▸ **PAGE**:

-.-.-

One of the best descriptions I have seen of this phenomenon can be found in the early noughties UK sitcom Coupling, where it is described as the ‘giggle loop’. In the words of the Welsh character Jeff:
‘Basically, it’s like a feedback loop. You’re somewhere quiet. There’s people. It’s a solemn occasion: a wedding. No! It’s a minute’s silence for someone who’s died… Suddenly, out of nowhere, a thought comes into your head: the worst thing I could possibly do during a minute’s silence is laugh. And as soon as you think that you almost do laugh – automatic reaction! – but you don’t. You control yourself; you’re fine. But then you think how terrible it would’ve been if you’d laughed out loud in the middle of a minute’s silence, so you nearly do it again, only this time it’s a bigger laugh’.
Unfortunately, this tendency has accompanied me into adulthood, although I struggle with it less now than I used to, primarily by employing the same technique I use for dealing with motion sickness: staring fixedly at an object and focusing on breathing until the desire to either vomit or laugh abates. But sometimes the urge to laugh in inappropriate contexts remains irrepressible.
I clearly remember the last few times I lost the battle. The most public incident occurred in 2004, when I was convening the anthropology seminar series at Macquarie University in Sydney: a weekly seminar where staff and students would gather to hear a speaker, mostly someone invited from outside the university. Significantly, the seminar was held in a small room set up in the manner of a boardroom; the speaker would sit at the front of a large table and present to students and colleagues clustered around it.
Halfway through the semester, a Chinese woman started to turn up to the series. No one knew who she was, but she always brought a mason jar that presumably contained some sort of tea, and she would unscrew the lid while watching the speaker intently – listening avidly to what they were saying as she sipped her tea. Probably, this would not have stood out except for the fact that it was her habit to sit right next to the presenter if the room was crowded, in a spot at the front of the seminar table that everyone else deemed off-limits on the grounds of proximity.
I’m not sure if it was a lack of familiarity with Australian seminar norms or eccentricity that caused her to repeatedly sit next to the speaker, but presenters generally found it deeply disconcerting. They would glance at her uncertainly at the outset, and then valiantly try to ignore her as they started their talk and she gazed at them intently and sipped her tea, scant inches from their face.
Anyway, one day the whole thing struck me as deeply funny. When the woman sat down next to the day’s speaker, started to unscrew her tea and stared at him intently, the urge to laugh came upon me. I tried to control myself, because there was no way to interpret my laughter as anything other than extremely rude and possibly racist, but every time I thought of speaker’s look of alarm, I wanted to laugh.

-.-.-

▸ **DATA LINES**:
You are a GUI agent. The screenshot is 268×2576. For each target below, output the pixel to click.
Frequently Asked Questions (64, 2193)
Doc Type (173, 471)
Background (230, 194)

-.-.-

▸ **GOAL**: Reproduce the stretch of the giggle-loop passage from "I’m not sure" through "from their face.", replacing "disconcerting" with "unsettling".

▸ **RESULT OF THE EXERCISE**:
I’m not sure if it was a lack of familiarity with Australian seminar norms or eccentricity that caused her to repeatedly sit next to the speaker, but presenters generally found it deeply unsettling. They would glance at her uncertainly at the outset, and then valiantly try to ignore her as they started their talk and she gazed at them intently and sipped her tea, scant inches from their face.